Responding to this supplementary consultation

We recommend that consultees read the supplementary consultation paper before responding. The supplementary consultation paper includes important information on what evidence we are able to accept. Consultees do not need to answer all the questions if they are only interested in some aspects of the supplementary consultation paper.

To submit your responses online, please click link below to “go to questions”. Once you press submit, you will receive a confirmation notice and will have the option to download a pdf version of your response.

Alternatively, you can complete the “Response Form” available on our project webpage and submit it to us by email: contempt-of-court@lawcommission.gov.uk

How we handle responses to this supplementary consultation

We aim to be transparent in our decision-making, and to explain the basis on which we have reached conclusions. We may publish or disclose information you provide us in response to Law Commission papers, including personal information. For example, we may publish an extract of your response in Law Commission publications, or publish the response itself. We may also share responses with Government. Additionally, we may be required to disclose the information, such as in accordance with the Freedom of Information Act 2000. We will process your personal data in accordance with the UK General Data Protection Regulation.

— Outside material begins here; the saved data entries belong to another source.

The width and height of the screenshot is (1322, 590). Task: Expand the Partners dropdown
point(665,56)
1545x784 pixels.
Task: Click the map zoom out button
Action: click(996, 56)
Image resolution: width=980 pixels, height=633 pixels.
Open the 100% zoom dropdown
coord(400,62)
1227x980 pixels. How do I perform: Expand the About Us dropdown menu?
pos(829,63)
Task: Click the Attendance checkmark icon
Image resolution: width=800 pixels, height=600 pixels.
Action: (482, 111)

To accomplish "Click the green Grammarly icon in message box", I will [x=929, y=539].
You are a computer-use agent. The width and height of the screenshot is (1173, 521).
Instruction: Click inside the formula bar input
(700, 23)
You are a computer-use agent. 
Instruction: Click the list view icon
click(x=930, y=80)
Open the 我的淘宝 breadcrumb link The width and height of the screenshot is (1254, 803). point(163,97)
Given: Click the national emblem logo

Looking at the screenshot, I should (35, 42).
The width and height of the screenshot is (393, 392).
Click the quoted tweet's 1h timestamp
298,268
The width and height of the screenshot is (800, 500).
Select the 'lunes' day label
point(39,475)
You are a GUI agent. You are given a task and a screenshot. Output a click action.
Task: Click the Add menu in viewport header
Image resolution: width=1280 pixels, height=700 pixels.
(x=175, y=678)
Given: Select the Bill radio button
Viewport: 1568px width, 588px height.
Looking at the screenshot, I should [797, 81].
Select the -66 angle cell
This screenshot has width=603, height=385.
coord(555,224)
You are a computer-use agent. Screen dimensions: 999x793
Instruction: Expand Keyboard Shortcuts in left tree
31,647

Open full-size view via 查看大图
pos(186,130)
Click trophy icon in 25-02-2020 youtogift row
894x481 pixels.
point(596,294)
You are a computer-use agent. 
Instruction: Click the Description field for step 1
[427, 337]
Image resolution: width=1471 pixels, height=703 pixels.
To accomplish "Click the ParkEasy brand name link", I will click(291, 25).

Responses are most effective where we are able to report who responded to us, and what they said. If you consider that it is necessary for all or some of the information that you provide to be treated as confidential and so neither published nor disclosed, please contact us before sending it. Please limit the confidential material to the minimum, clearly identify it and explain why you want it to be confidential. We cannot guarantee that confidentiality can be maintained in all circumstances and an automatic disclaimer generated by your IT system will not be regarded as binding on the Law Commission. 

Alternatively, you may want your response to be anonymous. That means that we may refer to what you say in your response, but will not reveal that the information came from you. You might want your response to be anonymous because it contains sensitive information about you or your family, or because you are worried about other people knowing what you have said to us. 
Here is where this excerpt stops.